I know you don’t want to hear this, but everything is going to be okay. I can promise you that based on God’s Word. The greatest hardship of life is learning to let go and trust him in all things. It won’t be hard to trust when things are going your way, but when you’re faced with something you don’t agree with or don’t understand, your temptation will be to run away from God. You’ll want to be angry because that will help you cope with the disappointment. But, don’t stay angry long. God has great things he wants to do in your life and your anger over things you really don’t understand will only slow your progress. I’m not gone forever, you will see me again. I will be waiting for you. The moment you cross over into heaven I will be right there ready for a long awaited embrace.
Stacey laid the letter on her lap for the moment. She couldn’t see through the tears. Oh, how she missed her Mother. If only she could touch her, talk to her, see her, her life would be so much easier. She wiped her eyes and continued to read.
Take care of your Father. He will act like he’s fine, but he’ll need your support and love as he faces lonely days and nights. Tell you brothers I love them and remind them to be good men and to take care of their families. And tell sweet little Gracie that Grandma loves her and will always live in her heart. Take care, Stacey, forgive God, forgive yourself, you did the best you could. No one is to blame. I will always be with you, I am easily found in your fond memories. Don’t be afraid to trust again, one day it will all make sense. But that day may not come until you reach heaven.
Trust the Lord, honey, he knows best.
Stacey thought her heart might explode. A million emotions came crashing in on her soul and she cried in deep groans of sorrow. She had no idea how long she cried, but she knew she was a mess. When she’d gathered her composure somewhat, she got up from the swing and walked over the wooden cross and knelt before it. “I love you, Mom. I will always love you. I will take care of Dad and I will talk to the boys and never let Gracie or any grandchildren forget you. I miss you so much, I don’t know if I can take it. You were so brave, but I am not; and thank you for the letter, I will cherish it forever.”

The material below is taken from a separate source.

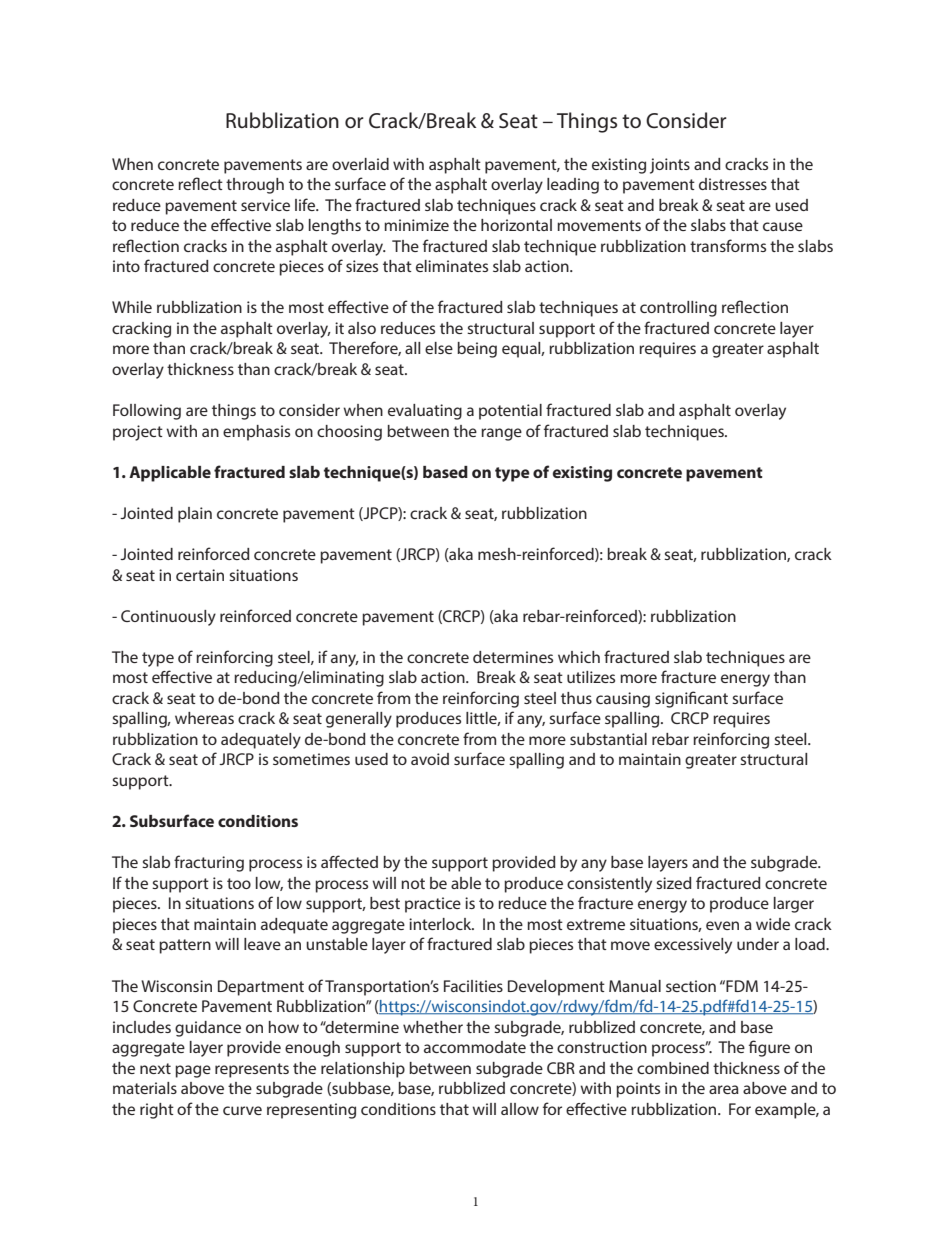 This screenshot has width=952, height=1233. I want to click on distresses, so click(733, 184).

She laid down on the grass beside the cross and wiped more tears.
When she finished talking to the wooden marker, she pulled out her phone and opened the Bible app. Psalm 91. She read it out loud to the green grass and the chirping crickets and the birds perched in the trees. She read it for her mom and mostly she read it for herself.
She wasn’t sure how long it had been, but the sun was lower in the sky. It was definitely past noon and her stomach growled in complaint. Stacey slowly rose from the ground and brushed the grass from her clothes. The pain was still great, but something had shifted in her heart. Her Mother knew her so well, she knew Stacey would need to hear from her. “Thank you, Momma,” she whispered as she headed to the house.
There was no one but the birds to testify to what happened next…it was vulnerable and beautiful and just what her Mom would’ve wanted…
Stacey stopped threw her hands in the air and began to sing with abandon…
“Because He lives, I can face tomorrow,
Because he lives, all fear is gone,
Because I know, I know he holds the future,
And life is worth the living, just because he lives.”
Happy Mother’s Day to all the Moms!
To those of us whose Moms are in heaven, may we celebrate the lives they lived. I’ve learned so much about grief over the years since mine went to heaven and one thing is certain, we all grieve in our own way and in our own time. Be patient with yourself, and take Ruth’s advice, trust God, he really does know what is best.